··· Supplied records

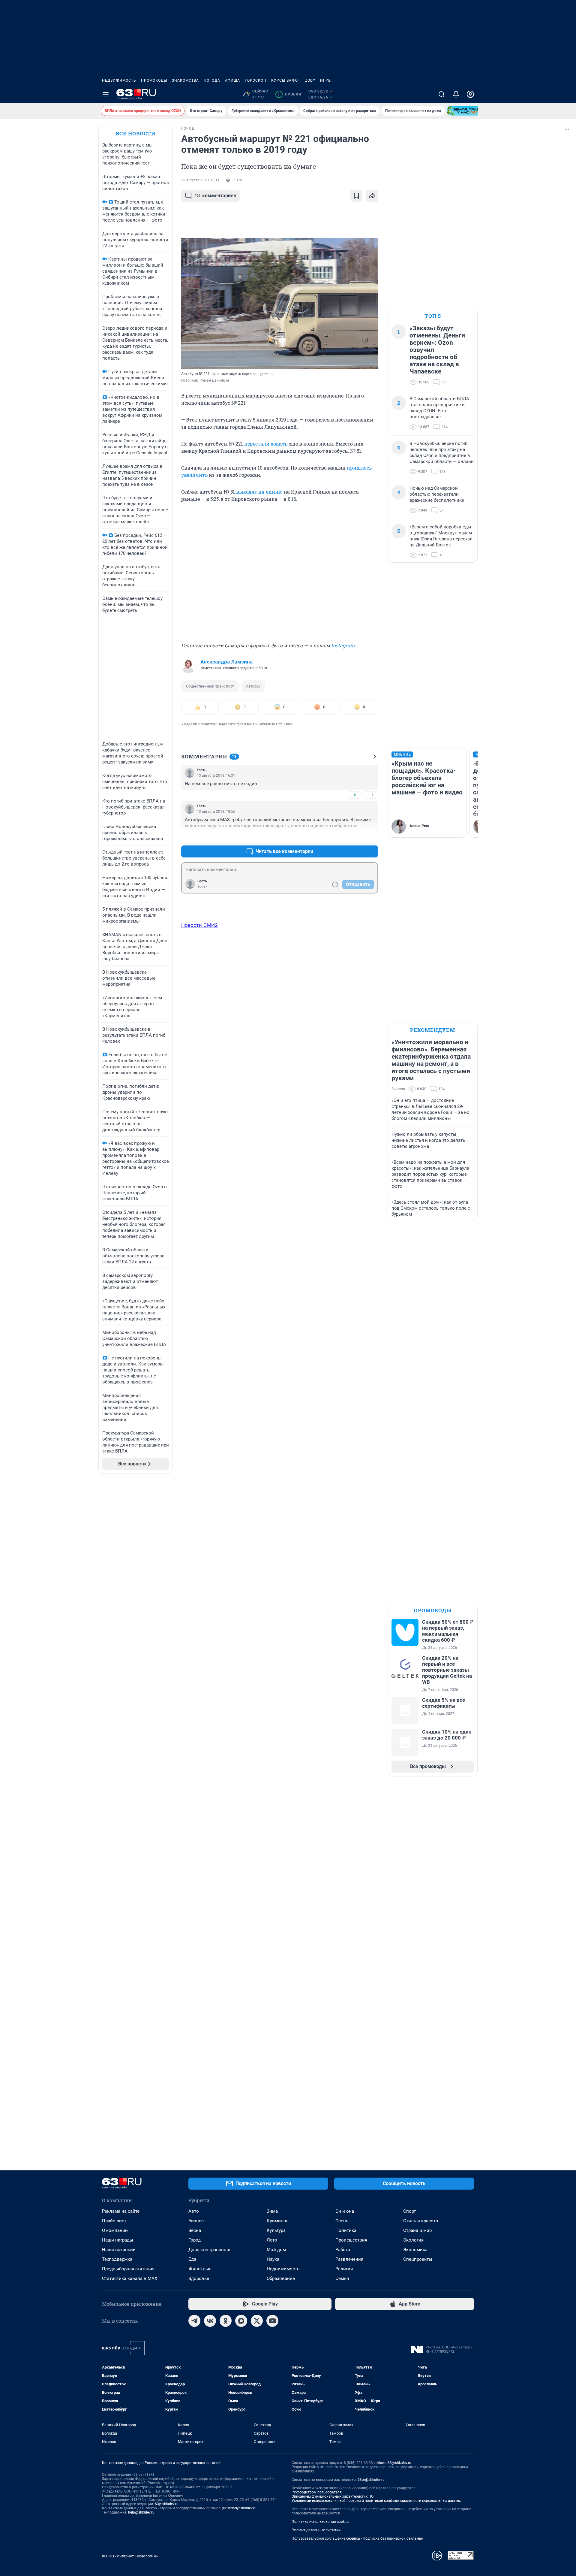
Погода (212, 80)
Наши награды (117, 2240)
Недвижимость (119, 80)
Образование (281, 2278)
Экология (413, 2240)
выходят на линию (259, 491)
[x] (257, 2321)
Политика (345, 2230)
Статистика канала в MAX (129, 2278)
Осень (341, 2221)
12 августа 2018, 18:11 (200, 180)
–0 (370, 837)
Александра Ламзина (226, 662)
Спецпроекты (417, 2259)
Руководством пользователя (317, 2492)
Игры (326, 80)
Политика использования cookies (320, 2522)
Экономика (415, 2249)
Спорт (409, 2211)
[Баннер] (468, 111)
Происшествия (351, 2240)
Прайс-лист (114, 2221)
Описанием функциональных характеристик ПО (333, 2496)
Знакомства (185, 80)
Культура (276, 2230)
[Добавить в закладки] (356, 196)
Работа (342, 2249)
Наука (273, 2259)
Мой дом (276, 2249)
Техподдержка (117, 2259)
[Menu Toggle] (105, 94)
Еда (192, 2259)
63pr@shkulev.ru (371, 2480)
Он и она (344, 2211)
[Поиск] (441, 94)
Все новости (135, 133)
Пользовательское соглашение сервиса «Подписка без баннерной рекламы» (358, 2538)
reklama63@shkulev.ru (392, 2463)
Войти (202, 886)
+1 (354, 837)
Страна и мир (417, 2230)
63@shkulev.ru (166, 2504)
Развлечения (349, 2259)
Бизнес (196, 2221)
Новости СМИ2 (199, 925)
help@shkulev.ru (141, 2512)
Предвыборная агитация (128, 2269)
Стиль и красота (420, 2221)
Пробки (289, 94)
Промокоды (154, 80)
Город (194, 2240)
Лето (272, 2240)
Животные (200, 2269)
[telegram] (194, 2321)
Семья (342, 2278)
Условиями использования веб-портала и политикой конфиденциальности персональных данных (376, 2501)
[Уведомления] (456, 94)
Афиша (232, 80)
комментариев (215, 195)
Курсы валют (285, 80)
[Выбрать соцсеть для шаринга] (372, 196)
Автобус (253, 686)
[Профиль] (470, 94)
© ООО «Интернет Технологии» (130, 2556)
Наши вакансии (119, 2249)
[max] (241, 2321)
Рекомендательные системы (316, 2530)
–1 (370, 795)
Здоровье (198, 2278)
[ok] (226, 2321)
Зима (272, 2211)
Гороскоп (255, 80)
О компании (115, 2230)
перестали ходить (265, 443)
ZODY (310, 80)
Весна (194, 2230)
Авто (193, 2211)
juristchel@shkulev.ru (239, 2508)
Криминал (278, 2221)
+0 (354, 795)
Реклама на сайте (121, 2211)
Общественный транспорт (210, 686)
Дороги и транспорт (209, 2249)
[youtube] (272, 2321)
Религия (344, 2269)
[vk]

······
··· Supplied records

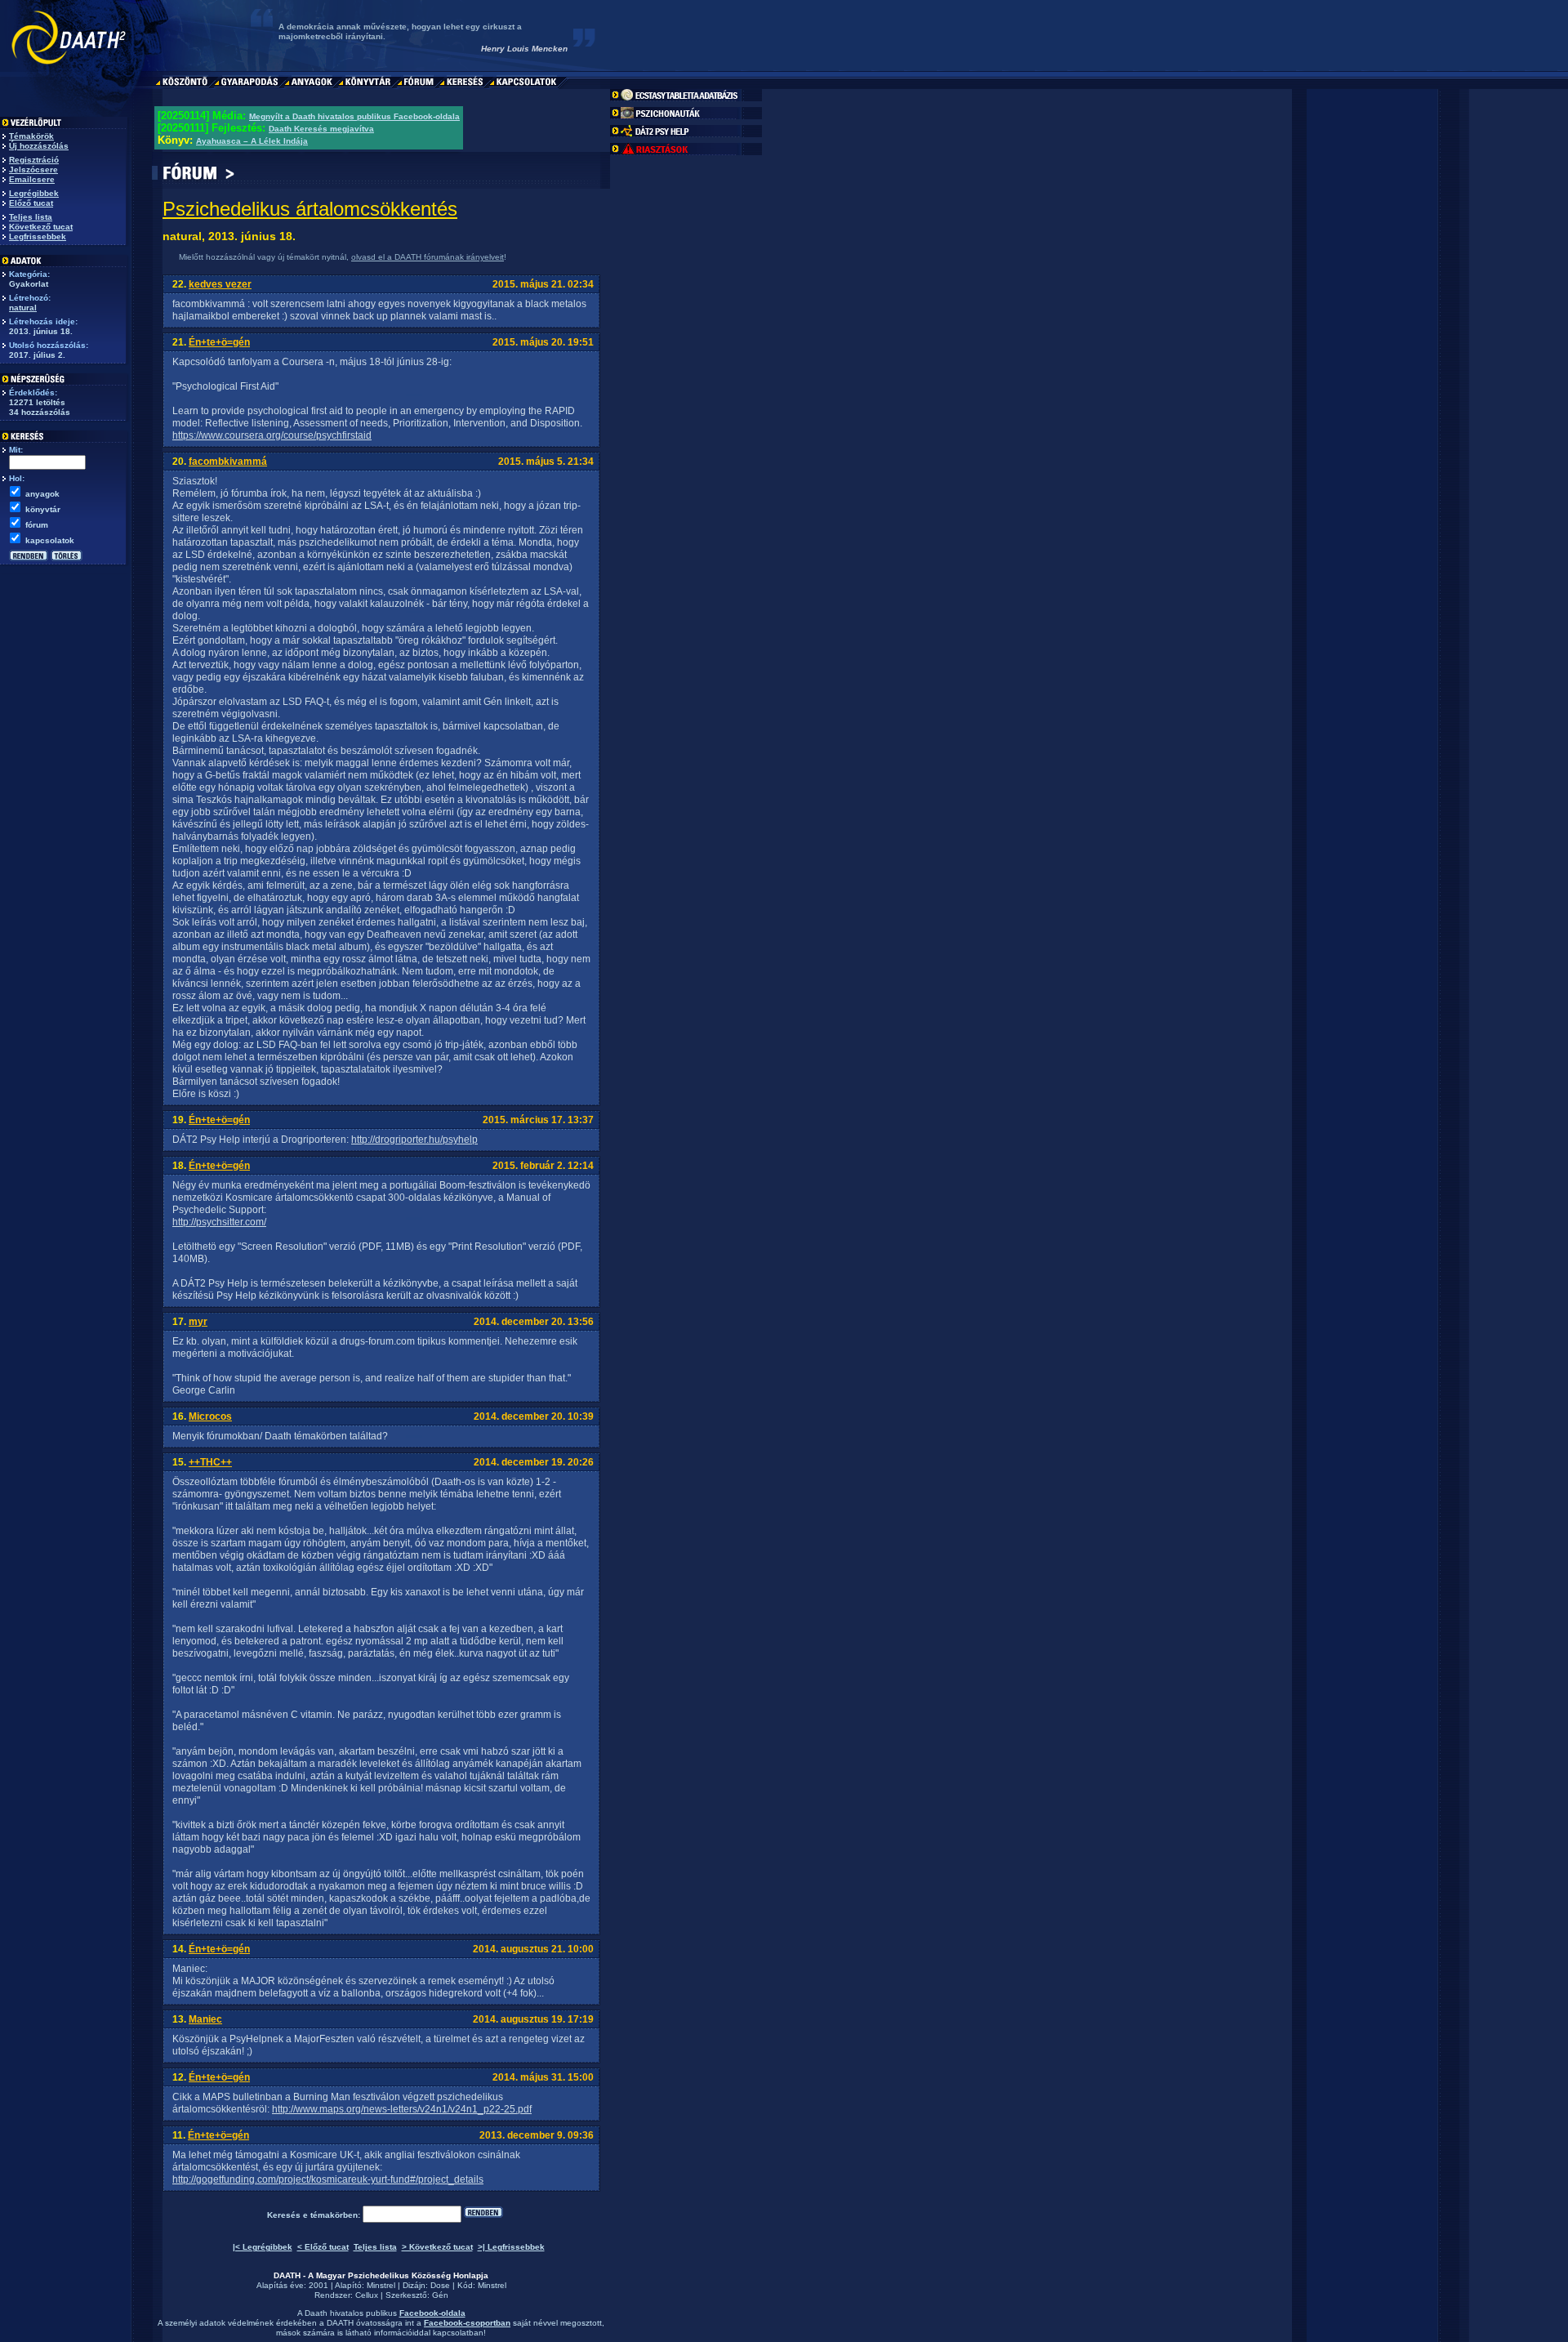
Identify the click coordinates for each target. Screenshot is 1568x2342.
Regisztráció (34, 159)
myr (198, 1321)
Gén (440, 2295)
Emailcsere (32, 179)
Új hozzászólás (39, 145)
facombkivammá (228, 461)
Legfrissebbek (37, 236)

······

* _Instructions to follow_
All that is wanted is the stretch of lines above from the one containing "Identify the click" through the one containing "Legfrissebbek (37, 236)", duplicated exactly.

* _Task output_
Identify the click coordinates for each target. Screenshot is 1568x2342.
Regisztráció (34, 159)
myr (198, 1321)
Gén (440, 2295)
Emailcsere (32, 179)
Új hozzászólás (39, 145)
facombkivammá (228, 461)
Legfrissebbek (37, 236)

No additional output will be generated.